Nach den Feststellungen kam der Angeklagte bereits frühzeitig
mit Drogen in Kontakt. Vorrangig konsumierte er Haschisch, kam jedoch
während seiner Strafhaft in anderer Sache vor einigen Jahren
mit Kokain in Berührung. Nach seiner Entlassung konsumierte er
regelmäßig, zunächst in einem
mäßigen Umfang, Kokain. Der Konsum steigerte sich
jedoch zunehmend. Etwa ab Juni 2007 nahm der Angeklagte nahezu
täglich größere Mengen zu sich, zuletzt
teilweise bis zu 5 Gramm (UA S. 5).

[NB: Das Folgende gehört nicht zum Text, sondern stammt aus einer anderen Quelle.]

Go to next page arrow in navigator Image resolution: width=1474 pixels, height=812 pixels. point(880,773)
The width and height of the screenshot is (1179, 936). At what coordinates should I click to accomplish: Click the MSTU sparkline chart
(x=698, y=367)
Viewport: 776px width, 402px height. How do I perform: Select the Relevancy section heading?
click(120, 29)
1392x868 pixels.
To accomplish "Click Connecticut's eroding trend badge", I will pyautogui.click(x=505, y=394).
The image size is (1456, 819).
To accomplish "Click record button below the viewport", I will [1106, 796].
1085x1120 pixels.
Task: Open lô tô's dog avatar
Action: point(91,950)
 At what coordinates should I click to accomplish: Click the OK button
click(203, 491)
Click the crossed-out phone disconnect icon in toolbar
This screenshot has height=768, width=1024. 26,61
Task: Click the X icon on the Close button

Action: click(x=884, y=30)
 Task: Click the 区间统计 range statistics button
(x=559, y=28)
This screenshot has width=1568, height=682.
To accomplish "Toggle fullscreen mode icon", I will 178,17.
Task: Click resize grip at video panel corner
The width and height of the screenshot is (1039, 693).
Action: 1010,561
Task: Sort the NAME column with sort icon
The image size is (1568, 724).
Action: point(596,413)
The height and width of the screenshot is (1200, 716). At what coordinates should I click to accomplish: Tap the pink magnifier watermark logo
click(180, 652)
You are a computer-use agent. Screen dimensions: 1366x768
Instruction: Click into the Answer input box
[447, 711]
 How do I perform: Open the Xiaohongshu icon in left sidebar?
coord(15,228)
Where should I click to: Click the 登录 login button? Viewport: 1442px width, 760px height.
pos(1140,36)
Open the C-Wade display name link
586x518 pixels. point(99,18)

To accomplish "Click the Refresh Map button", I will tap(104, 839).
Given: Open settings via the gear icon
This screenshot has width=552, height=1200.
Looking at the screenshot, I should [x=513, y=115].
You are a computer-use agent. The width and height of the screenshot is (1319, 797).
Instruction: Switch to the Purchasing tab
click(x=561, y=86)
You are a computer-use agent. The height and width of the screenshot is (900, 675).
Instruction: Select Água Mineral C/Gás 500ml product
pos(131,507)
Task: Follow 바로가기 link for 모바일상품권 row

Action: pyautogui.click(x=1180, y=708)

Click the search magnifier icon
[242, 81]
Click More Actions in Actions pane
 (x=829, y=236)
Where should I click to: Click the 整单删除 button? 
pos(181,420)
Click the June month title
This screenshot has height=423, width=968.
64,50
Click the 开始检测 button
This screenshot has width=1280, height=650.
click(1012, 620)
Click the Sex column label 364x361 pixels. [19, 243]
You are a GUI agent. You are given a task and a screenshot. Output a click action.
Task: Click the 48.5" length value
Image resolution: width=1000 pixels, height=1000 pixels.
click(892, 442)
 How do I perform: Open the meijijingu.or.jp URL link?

Der Angeklagte beging einen
Großteil der verurteilten Taten, um auf diese Weise den
eigenen beträchtlichen Kokainkonsum zu finanzieren (UA S. 10,
20). Im Zeitpunkt seiner Festnahme in unmittelbarer zeitlicher
Nähe zu der Tat II 13 (unerlaubtes Handeltreiben mit
Betäubungsmitteln in nicht geringer Menge) wies sein Blutwert
von 548,0 ng/ml Benzoylecgonin auf einen erheblichen Kokainkonsum hin
(UA S. 17).
Aufgrund dieser rechtsfehlerfrei getroffenen Feststellungen liegt es
nahe, dass die abgeurteilten Taten auf einen Hang des Angeklagten
zurückgehen, berauschende Mittel im Übermaß
zu sich zu nehmen (vgl. BGH, Beschluss vom 13. November 2007 - 3 StR
452/07; Senat, Beschluss vom 19. Februar 2008 - 4 StR 36/08; Senat,
Beschluss vom 1. April 2008 - 4 StR 56/08).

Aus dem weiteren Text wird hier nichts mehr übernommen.